术中室上速升压治疗避免心率持续加快,核心在于“药物靶向选择与病因兼治”:必须严禁使用兴奋心脏受体的传统升压药,首选纯粹收缩外周血管的特异性活性药物,并同步实施高流量吸氧与大容量复苏。
在手术台旁,术中室上速合并低血压常常被称为麻醉医生的“双重梦魇”。这难就难在,治疗陷入了一个极为矛盾的恶性循环:心跳太快(室上速)导致血压掉下来,而血压低了又会刺激身体让心跳跳得更快。在进行升压治疗时,如果药物选得不对,就像是在本来就疯狂燃烧的火堆上又泼了一桶汽油,不仅血压没升上去,心率反而直接飚到了极限,最终会导致心脏彻底衰竭。因此,如何在把血压稳稳提起来的同时,保证心率不被进一步“催快”,是一门极具技术含量的临床艺术。
最关键的铁律,是“坚决禁用具有心脏兴奋效应的药物”。
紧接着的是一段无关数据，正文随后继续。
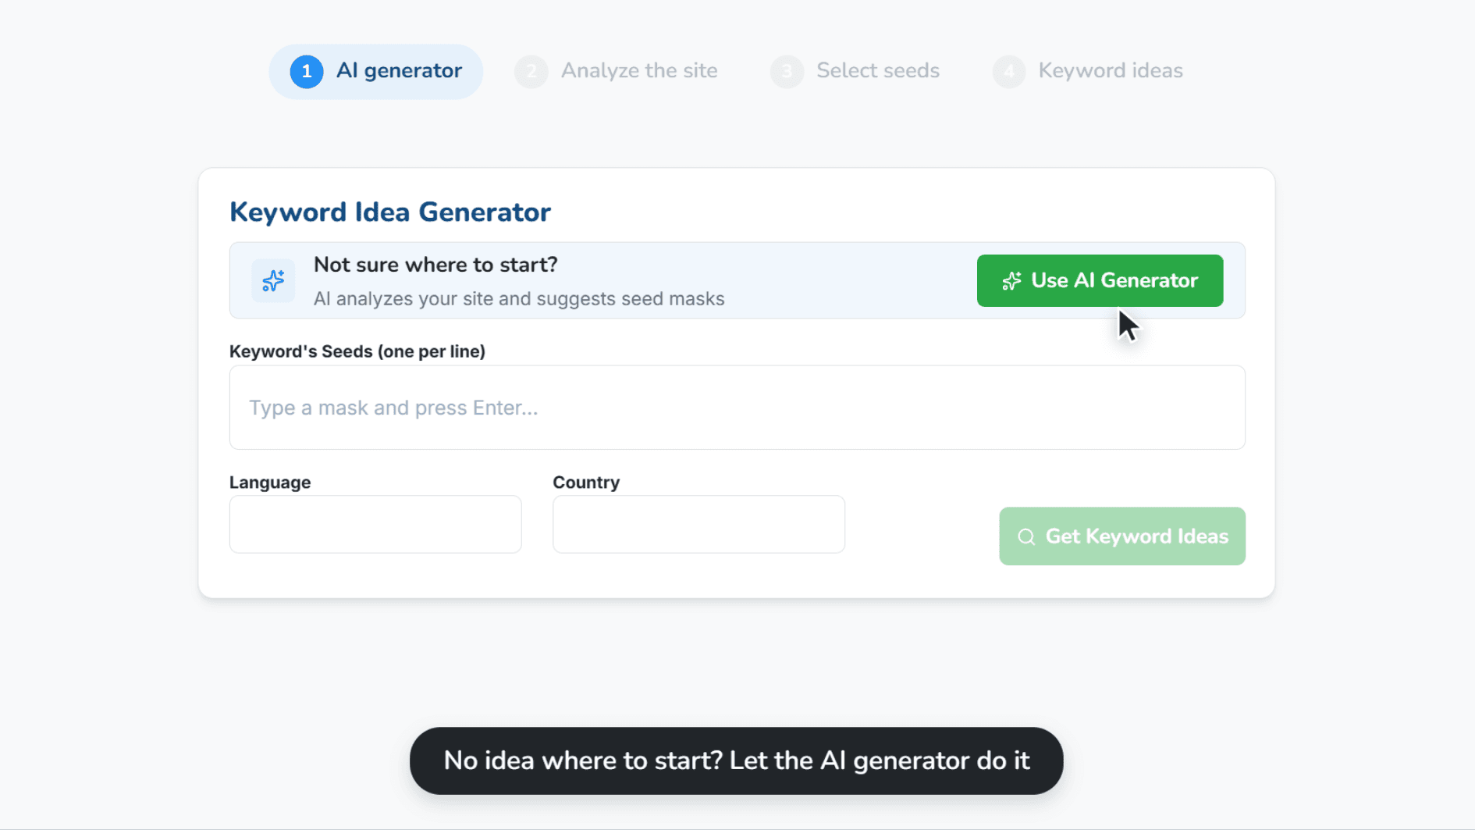Click the step 1 number circle
Image resolution: width=1475 pixels, height=830 pixels.
coord(307,72)
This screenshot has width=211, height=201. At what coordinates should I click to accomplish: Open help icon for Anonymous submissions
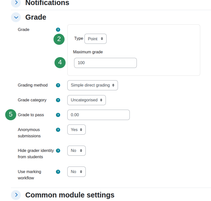tap(58, 130)
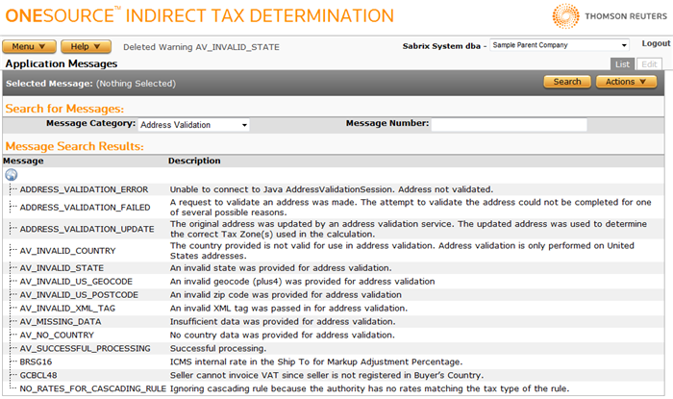Expand the company selector dropdown

(623, 45)
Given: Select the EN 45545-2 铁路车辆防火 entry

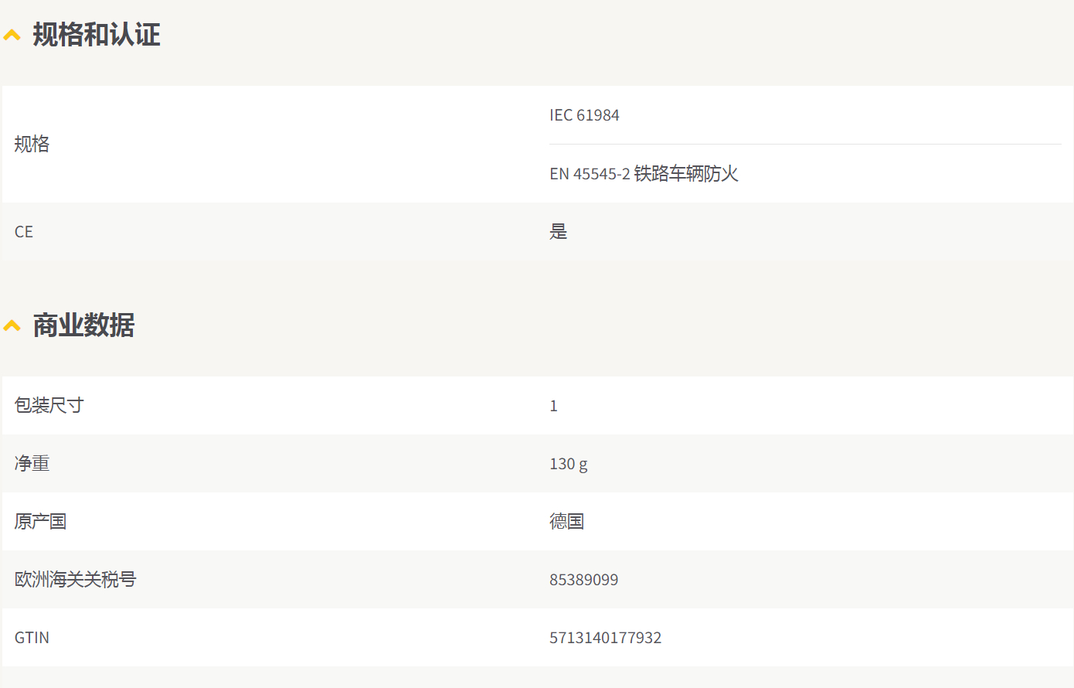Looking at the screenshot, I should (x=644, y=174).
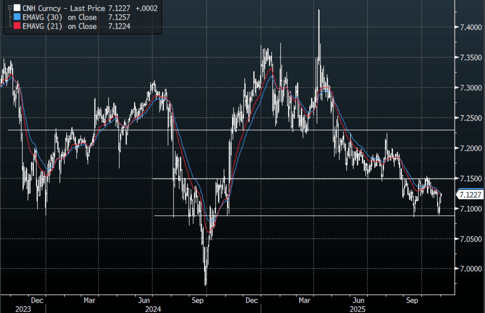Click the rightmost Sep month label
Screen dimensions: 485x313
pyautogui.click(x=413, y=300)
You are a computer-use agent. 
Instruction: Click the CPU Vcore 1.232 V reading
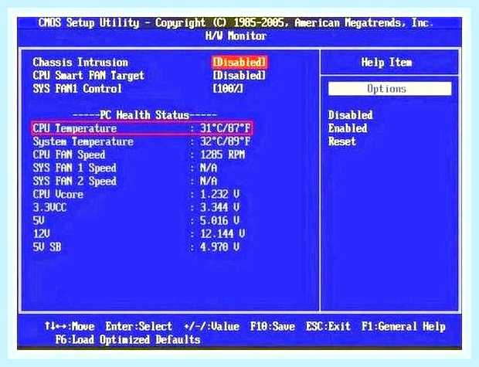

人体内分布着不同的受体,其中分布在心脏上的受体一旦被激活,就会像踩下油门一样,让心跳力量更强、速度更快;而分布在全身微血管上的受体被激活,则会让血管缩紧,提高血压。心肺功能正常的普通人平时血压低了,医生可能会用一些两者都兴奋的药,但在术中室上速这种特定危机下,这属于绝对禁忌。麻醉医生会精准绕开这些雷区,挑选那些极为纯粹、仅仅作用于外周血管受体的特异性血管活性药物。这类药物进入静脉后,会直接去命令四肢和躯干的微血管适当收紧,提升全身体循环的阻力,从而把血压稳稳地托起来,但由于它对心脏上的受体完全“视而不见”,绝不会对本就狂飙的心率产生任何额外的助推作用。
第二个核心举措,是“利用‘压力反射’实现借力打力”。这是一个非常高级的生理学借力技巧。当麻醉医生使用纯血管收缩药物把主动脉的血压顶上去之后,位于颈部的压力感受器就会敏锐地捕捉到这个信号,它会误以为体内的血压过高了,从而指挥大脑向心脏发出“减速”的神经指令(兴奋迷走神经)。这种由血压升高引发的反射性减速,不仅不会让心率加快,反而能给疯狂的室上速踩下一脚天然的物理刹车。通过这种精细的药物选择,我们高明地实现了“升压的同时顺便控速”的治疗目的。
第三个层面,则是配合“物理后勤的无缝填补”。在纯血管活性药物维持血压的保护伞下,麻醉医生会同步干两件事:一是把呼吸机的吸氧浓度开到极限,让心肌细胞在不缺氧的状态下工作,降低其由于缺氧引发的暴躁放电;二是快速补充晶体和胶体液,把因为血管扩张而相对不足的血管容积填满。通过“精准选药、反射降速、充盈容量、极限给氧”这一整套极具专业特异性的深度调控,麻醉医生成功地在冰与火的边缘平衡了血压与心率,将患者从恶性循环的泥潭里安全地拉了出来。